What’s painful to me is that my sister has not only never understood me...she’s never liked me. It’s like I’m an alien, some strange cretin she can’t grasp. I know she thinks me dog walking, at forty, is pathetic. (I’m also book editing on and off. Off lately.) She’d be horrified if one of her children ended up “like me.” Is my sister really this superficial, this shallow? Honestly? Yes. Sadly. She is. And her husband is too, of course. Don’t get me wrong--he’s a good guy. He really is. But if it’s not sports or the stock market he doesn’t get it.
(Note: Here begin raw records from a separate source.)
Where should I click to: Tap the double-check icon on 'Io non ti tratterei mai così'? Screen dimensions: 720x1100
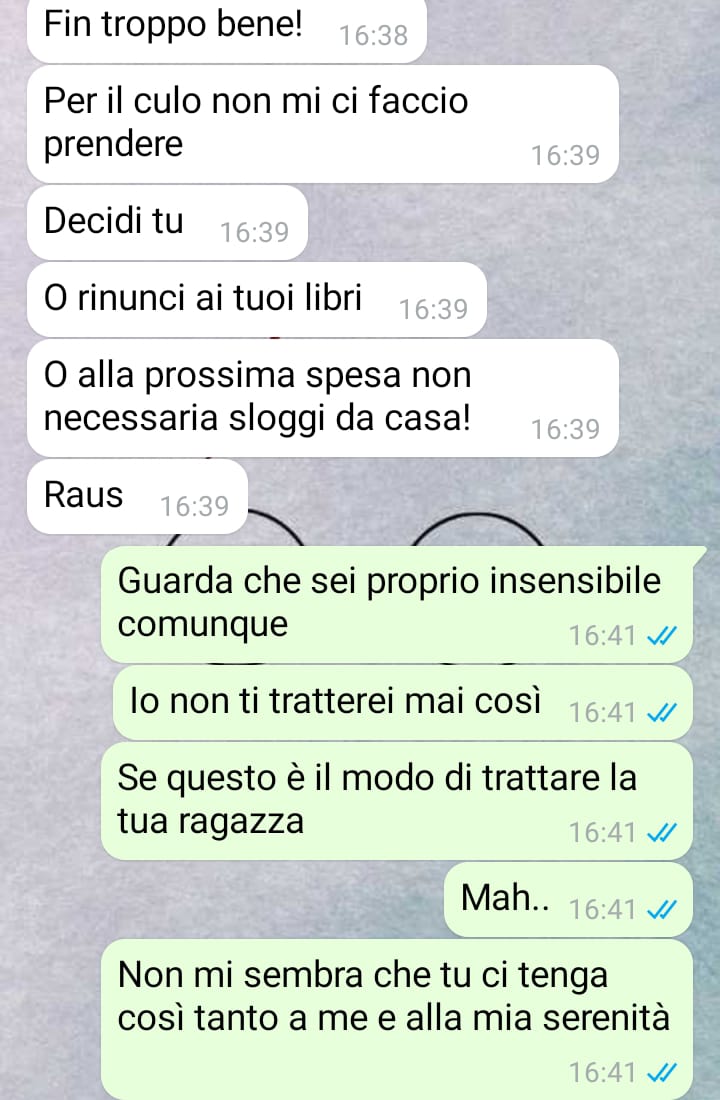point(661,713)
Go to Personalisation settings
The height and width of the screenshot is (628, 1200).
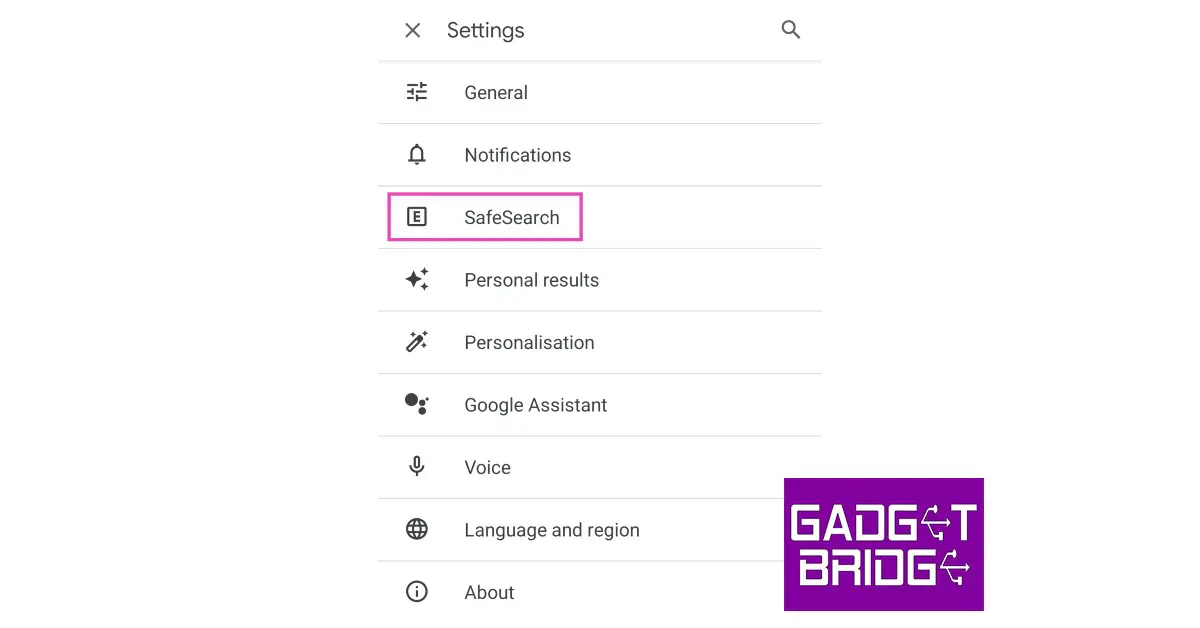[529, 342]
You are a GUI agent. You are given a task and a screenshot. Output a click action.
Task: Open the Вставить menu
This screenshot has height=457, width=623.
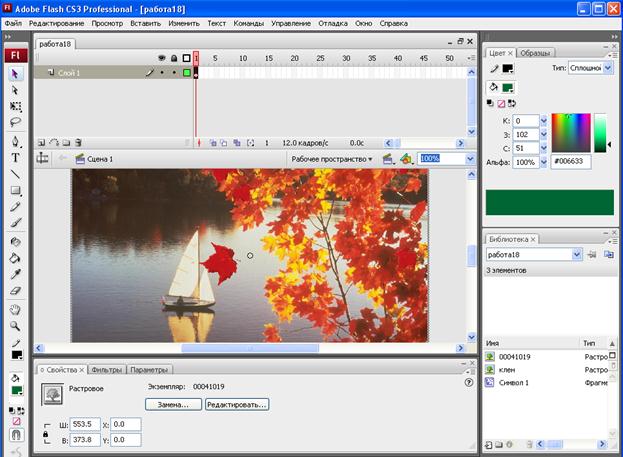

It’s such a powerful façade, ya know? I do think as I get older I care about this stuff a little less each year. What gets me is the skin-level performance of my family, of Christmas, of gathering together and giving each other useless material possessions. My sister judges me by my exterior. Thing is: I’ve never cared about money. At least, not beyond surviving. Money has always been a means to living life, not the end in itself. I’ve always had something which burns much brighter and deeper: Creative passion.
The thing about me is: I’m bad at performing. I’m real; as real as they come. I’m not interested in skin-deep. I’m not interested in social mask wearing. I’m not interested in perception-management. In making people on the outside think I’m all good.
The thing is: My niece--my sister’s teenage daughter--tried to kill herself last year. And she nearly succeeded. (She had to have her entire pelvis reconstructed.) This exposed my sister’s alcoholism. Which exposed the fracture between she and her husband. And the codependency with the kids. Etc. So here we are 1.5 years later. I left New York City. I’m taking care of my terminally ill father. He’s not my sister’s biological father but he raised her since she was ten. She’s been completely absent from his experience, since his diagnosis. I’m 12 years sober. I’m close with my niece.
So in the end? It’s not a competition. It’s not a Manichaean game. It’s not binary. It’s just her being her. Me being me. Life being life. 
What can I say? It’s good--and painful--to be alive. I’m not filled with rage or anger or misery or fear or depression or resentment or sadness. Nor am I filled with happiness.
I’m just here. Right now. This moment.
I guess that commentator was right: Writing IS a form of therapy.